Assignment
Return only the lines below starting at the line containing "Given: Tap the three-dot multitasking icon" and ending at the line containing "Instruction: Collapse the", both included, exactly as they are and with no pictures.

──────── Data to use ────────

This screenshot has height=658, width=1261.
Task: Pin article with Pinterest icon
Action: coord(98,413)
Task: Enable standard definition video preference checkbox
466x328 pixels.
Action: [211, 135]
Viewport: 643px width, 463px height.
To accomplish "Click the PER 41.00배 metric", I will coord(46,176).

────────
──────── Data to use ────────

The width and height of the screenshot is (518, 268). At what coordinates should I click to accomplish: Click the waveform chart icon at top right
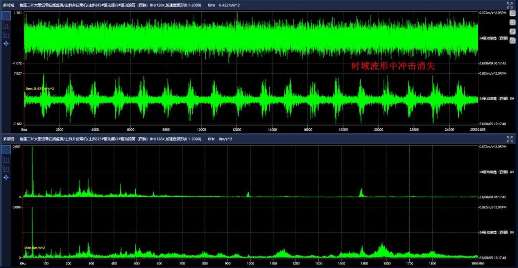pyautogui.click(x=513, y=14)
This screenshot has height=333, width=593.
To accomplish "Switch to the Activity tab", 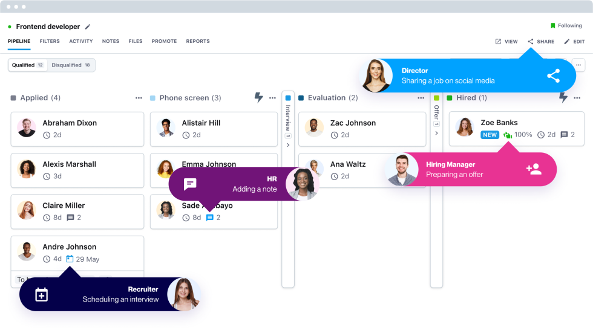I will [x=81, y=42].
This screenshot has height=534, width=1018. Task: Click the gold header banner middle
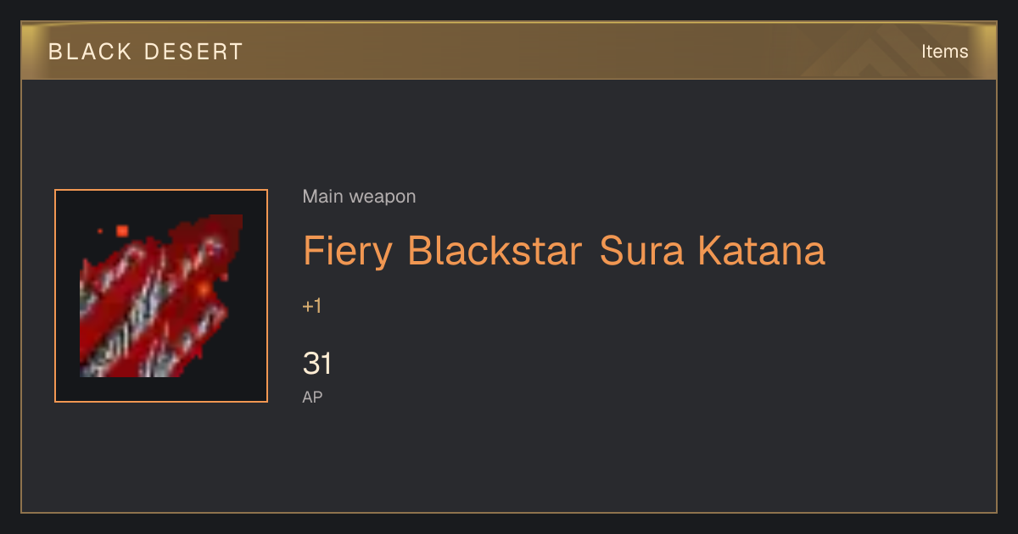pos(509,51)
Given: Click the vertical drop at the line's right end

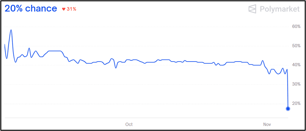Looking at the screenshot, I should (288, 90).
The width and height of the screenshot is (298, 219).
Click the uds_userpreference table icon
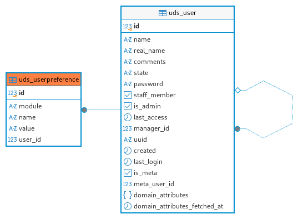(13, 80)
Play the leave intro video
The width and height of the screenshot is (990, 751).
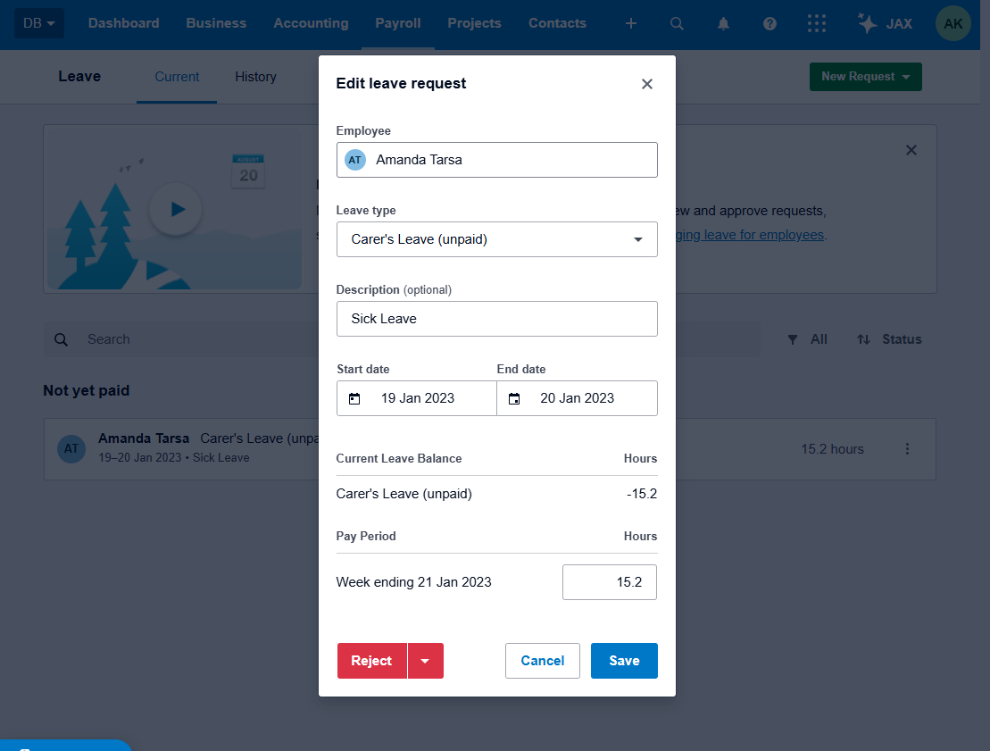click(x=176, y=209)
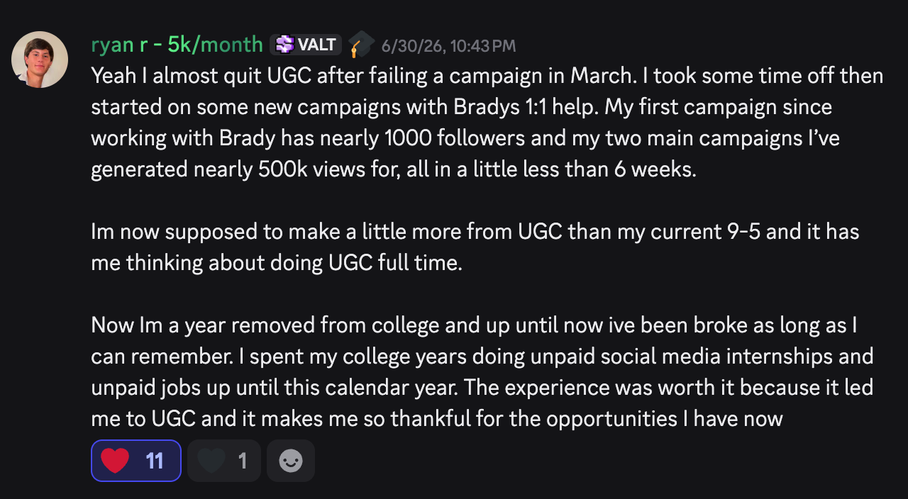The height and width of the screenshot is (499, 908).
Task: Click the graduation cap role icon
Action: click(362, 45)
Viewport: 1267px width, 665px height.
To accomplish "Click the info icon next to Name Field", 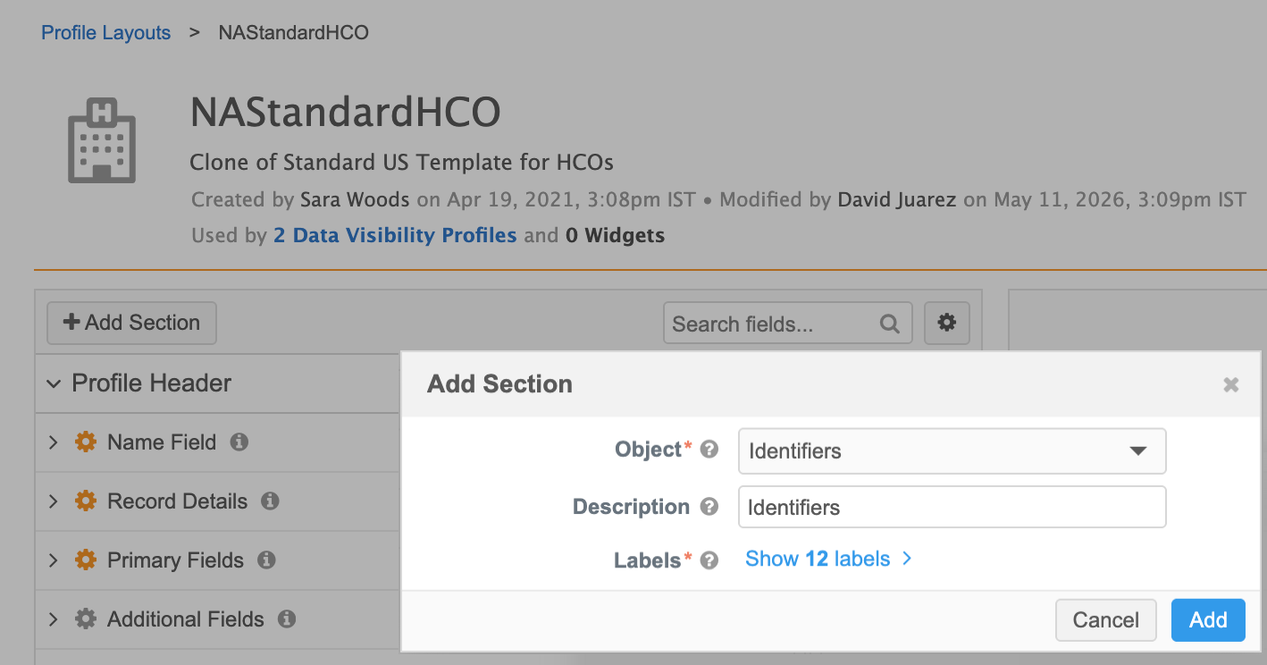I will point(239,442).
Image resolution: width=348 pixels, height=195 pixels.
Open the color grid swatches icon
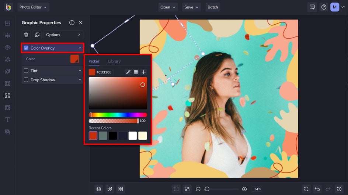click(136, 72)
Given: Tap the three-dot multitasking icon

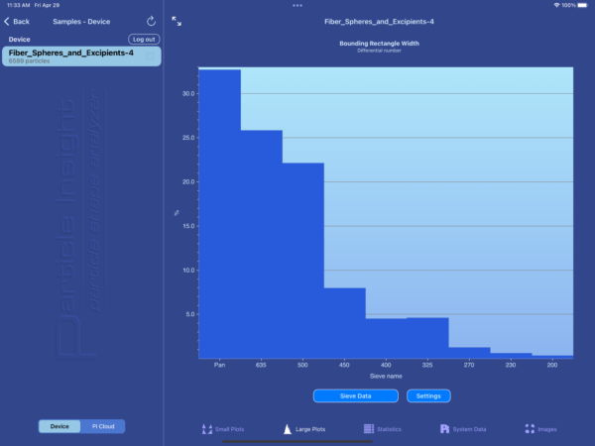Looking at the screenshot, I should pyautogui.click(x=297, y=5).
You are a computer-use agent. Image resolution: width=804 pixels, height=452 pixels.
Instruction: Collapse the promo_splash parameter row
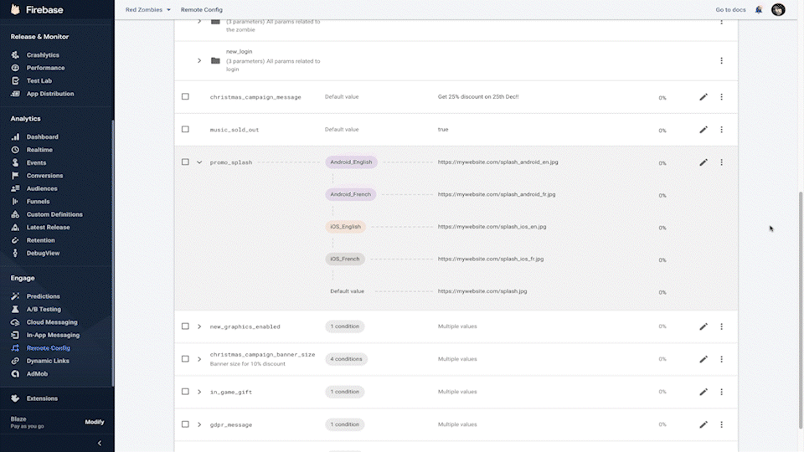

────────
──────── Data to use ────────

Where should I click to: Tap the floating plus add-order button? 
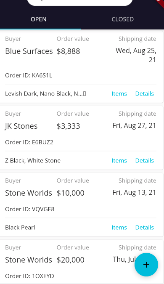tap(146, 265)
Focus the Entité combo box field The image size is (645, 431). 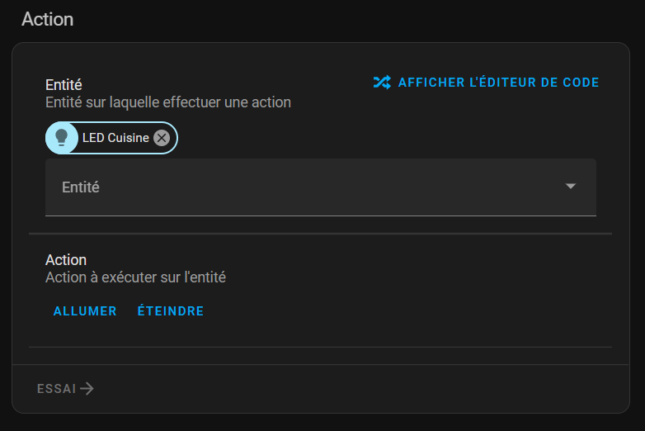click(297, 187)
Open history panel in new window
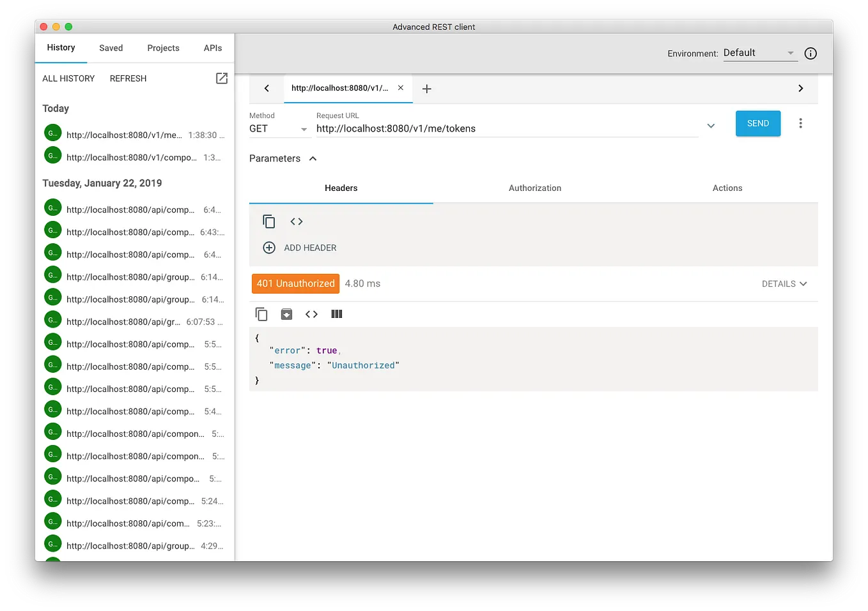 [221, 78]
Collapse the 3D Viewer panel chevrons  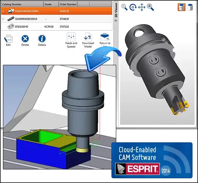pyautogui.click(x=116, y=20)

────────

Task result
Given: Tap the three-dot multitasking icon

Looking at the screenshot, I should pyautogui.click(x=297, y=5).
You are a computer-use agent. Image resolution: width=804 pixels, height=452 pixels.
Instruction: Collapse the promo_splash parameter row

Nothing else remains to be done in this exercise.